Einmalig hohe Summe wird aufgeteilt
Dabei ist mit der Initiative beim öffentlichen Spenden für wohltätige Zwecke in Deutschland wohl eine neue Dimension erreicht. In den vergangenen 30 Jahren habe er von so einer Summe nicht gehört, sagt Hartmut Kopf vom Deutschen Spendenrat. Obwohl die Mittel auf bis zu 100 Projekte aufgeteilt werden, könne damit "ein großes Rad" gedreht werden.
Andere deutsche Superreiche wie SAP-Mitgründer Hasso Plattner konzentrierten sich beim Spenden bisher auf Gebiete wie die Wissenschaft. Oder sie sprechen nicht darüber.
Auch Klatten (geschätztes Vermögen: 18,5 Milliarden Dollar) war schon früher großzügig, eher im Stillen.
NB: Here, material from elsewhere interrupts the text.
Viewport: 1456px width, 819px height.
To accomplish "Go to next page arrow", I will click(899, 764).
Sie fördert das junge Unternehmertum an der TU München, hat einen Lehrstuhl für Bildungsforschung gestiftet und ist auch als Parteispenderin bekannt.
Sogwirkung von Buffett und Zuckerberg?
Mit den ganz großen Summen glänzten in der Öffentlichkeit bislang aber eher US-Multimilliardäre: zuletzt Facebook-Gründer Mark Zuckerberg. Er kündigte Ende 2015 an, im Laufe seines Lebens sein Vermögen in Höhe von geschätzten 45 Milliarden Dollar zu spenden.
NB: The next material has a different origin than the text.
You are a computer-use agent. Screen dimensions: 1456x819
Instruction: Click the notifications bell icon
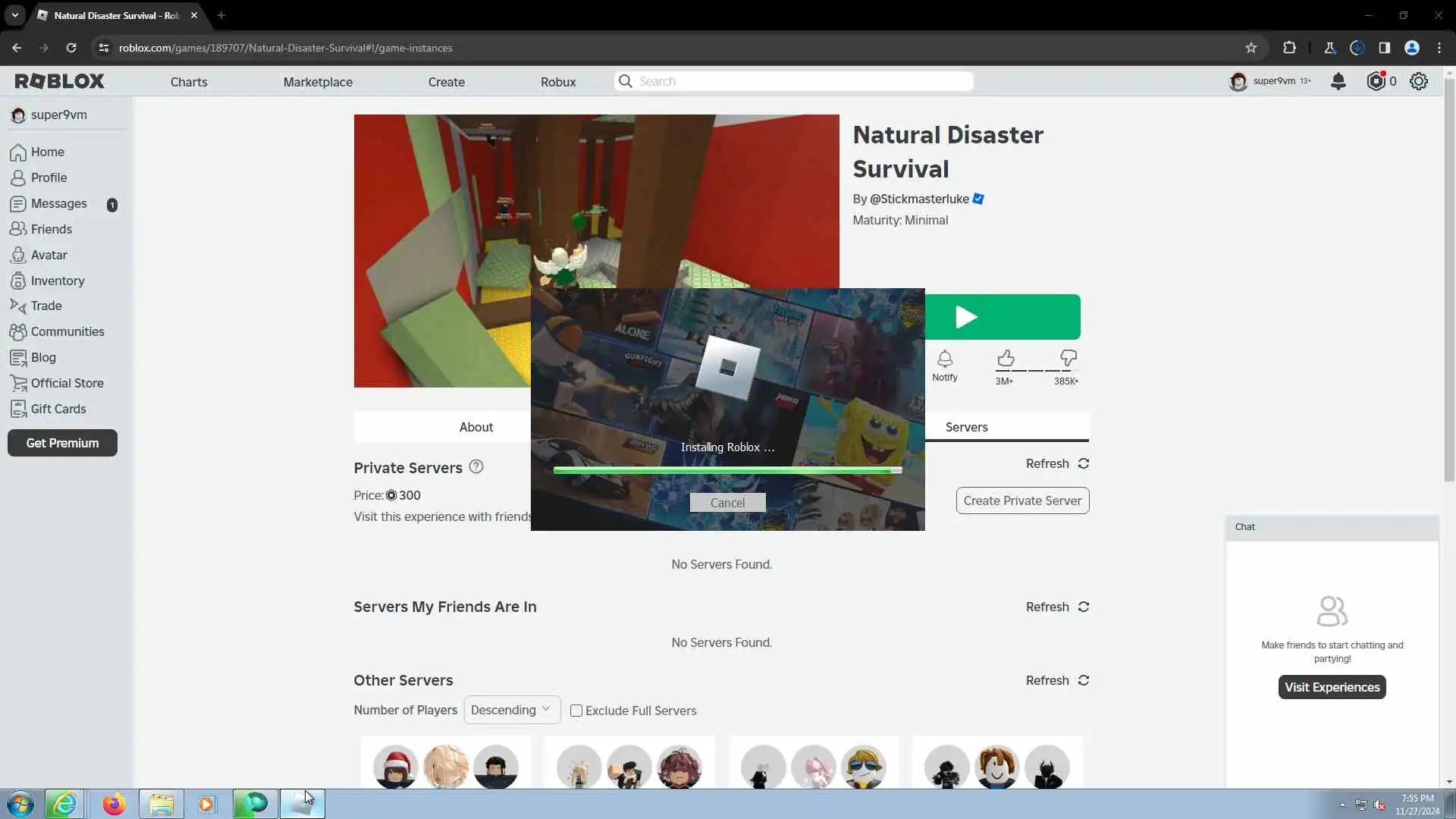pyautogui.click(x=1338, y=81)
Ähnlich verfuhr im Jahr 2006 der Star-Investor Warren Buffett. Dieses Wirken habe womöglich auf Klatten eine "Sogwirkung" gehabt, vermutet Hartmut Kopf vom Spendenrat.
Vom Stiftungswesen zur Projektförderung
Klatten und ihr Umfeld sprechen vom Versuch, den "gemeinnützigen Aktivitäten angesichts ihrer großen Vielfalt eine neue Klarheit zu verleihen", wie die Herbert-Quandt-Stiftung im Internet informiert. Die Stiftung mit 40 Millionen Euro Kapital steigt Ende 2016 aus der Förderung zu den Themen "Bürger und Gesellschaft" und Zusammenleben verschiedener Kulturen aus und setzt neue Schwerpunkte.
Mit Skala richte sie sich nicht gegen Stiftungen, betonte Klatten nun. Diese hätten mit ihrem "langfristigen Horizont" durchaus ihre Berechtigung. Sie wolle aber einen neuen Raum erproben und Projekte dabei begleiten, professioneller zu werden. Persönlich wolle sie von den Themen, den Menschen und eben "mitten aus dem Leben" lernen.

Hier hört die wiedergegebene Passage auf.